Fast Company spoke with Paffenholz to learn more about how AI is reshaping how candidates craft job applications and how job applicants are responding. The cover letter is definitely dead, he says. And if you haven’t started playing around with ChatGPT—and you’re still looking for a job—now might be a good time to start.
This interview has been edited for length and clarity.
How would you describe the state of the AI talent wars at this point?
There’s intense competition for top talent, and I think a lot of that [is] driven by the kind of research that goes into developing LLMs. But what we’re seeing today is that all types of companies that are building with those LLMs have been, to some extent, going through a similar talent war. They are looking for the best possible talent, often technical talent, but also nontechnical talent, to build out their products, and oftentimes continue building their products using LLMs.
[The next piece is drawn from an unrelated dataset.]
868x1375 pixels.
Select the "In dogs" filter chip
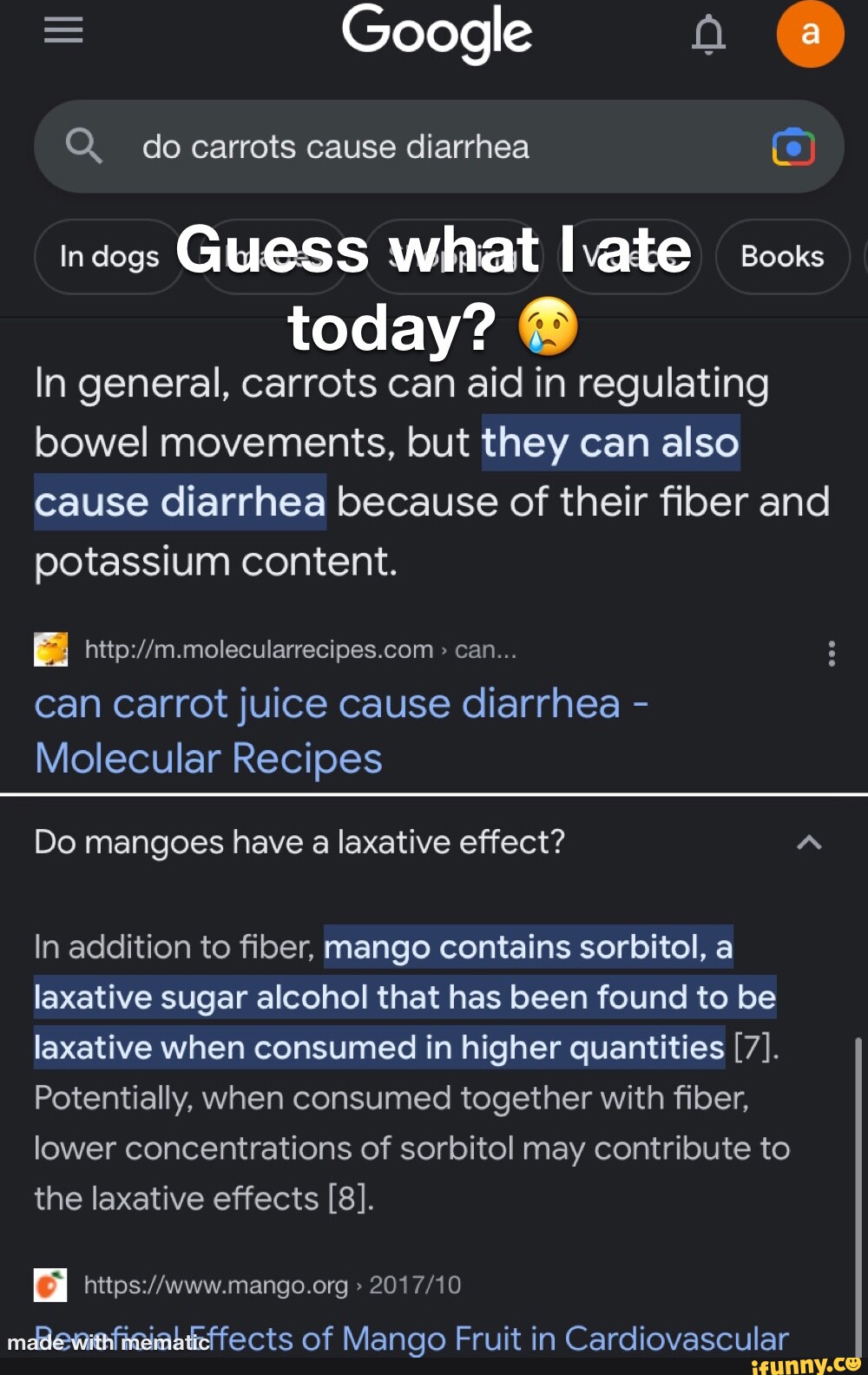(108, 257)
It’s kind of one of those things where you know it’s an entirely new skill set, and it’s hard to find people with lots of experience in it because it’s only been around for a few years. There’s pretty intense competition for people who’ve shown that they can build with LLMs and use that to develop great products.
Where do you find people who are LLM-fluent?
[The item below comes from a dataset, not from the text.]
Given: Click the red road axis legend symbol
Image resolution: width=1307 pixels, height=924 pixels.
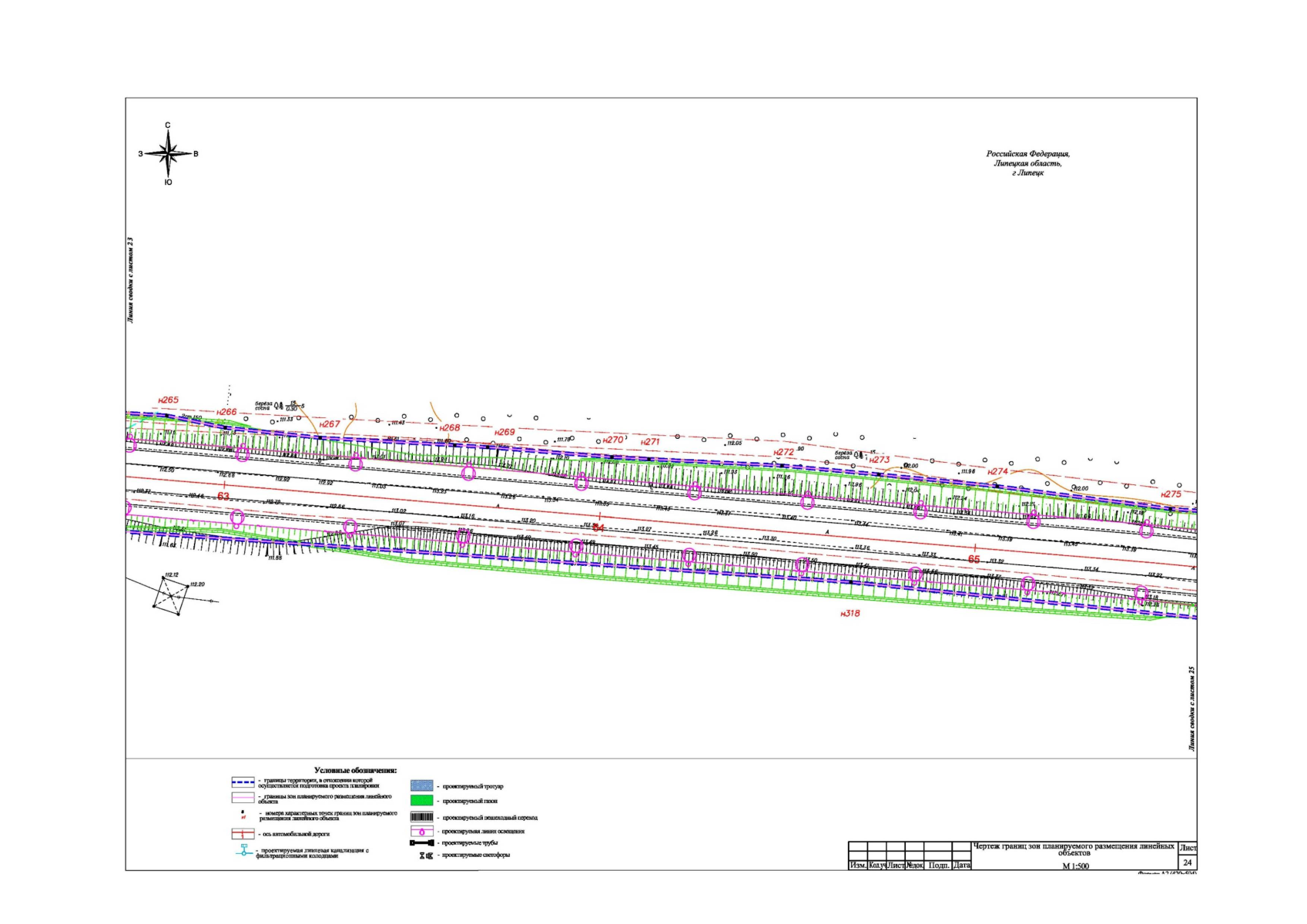Looking at the screenshot, I should (243, 834).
The interesting part of LLMs is that it’s a little bit different from previous skill sets, where there used to be a more defined way of going about learning them. I think what we often see, even for large companies, is recruiting more aggressively out of startups . . . because startups tend to have an environment where it’s easier to go and implement new tooling and build actual products with that tooling pretty quickly. That’s also something that’s kind of driving some of the acquisitions that we’re seeing in the space.
What do you think people should be doing to be positioning themselves well here? What should people be practicing, even on a consumer level?
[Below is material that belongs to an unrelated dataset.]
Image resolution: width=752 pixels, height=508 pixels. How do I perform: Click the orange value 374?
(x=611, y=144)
We see this consistently both at the top of funnel, which is where we serve customers, so finding talent . . . but also during interview processes, where it’s become almost a default interview question of: How have you used AI? How have you engaged with AI? Do you have examples of that?
The cool thing is that it is something that everyone can do and can show evidence of, even if it’s outside their work environment. There are so many consumer-facing AI applications, and so much opportunity to use and test those, let alone build something with those, that I think it is actually possible for candidates to prove their AI fluency or AI skills by using the tooling that’s available.
A lot of people are using AI to fill out and populate applications. How big of a problem is that on the recruiter side?
What is the value of a cover letter if, like, 95% of cover letters are AI-generated. . . . Other things that are going to evolve to be a way for candidates to show their uniqueness and their strengths, say through a case study or take-home.
What about AI applicants—meaning applicants who aren’t real?
There are two main areas on the application side. One is kind of malicious actors, where they have an intention of deceiving the employer. That’s particularly prevalent with remote work setups, where someone can actually be taking on the job, whether they have a goal of stealing IP or whether they have a goal of actually making income through fraudulent means. . . . The second category, which is perhaps harder, is maybe it goes more in the direction of like, embellishment—at large scale—from candidates.
How would you respond to pessimism from some job applicants who feel they’re just sending stuff into the abyss? That they have to send applications at scale because they’re just dealing with AI readers. As a result, they, in turn, just need to use AI to generate everything.
It’s on the employers to make sure that if they are using AI systems, they’re doing it in a way that’s reflective of the goals of their hiring process. Even outside of the regulatory piece, [which involves] ensuring that there is no bias in any system that they use. It’s also about getting them to the goals that they actually want to have in their hiring process. I think AI tooling has potential to do that really well, but also has to be used quite carefully by an employer.
Part of that is that employees have an obligation to also inform the applicant: Hey, is AI being used in this process? So that the applicant is aware of that as well.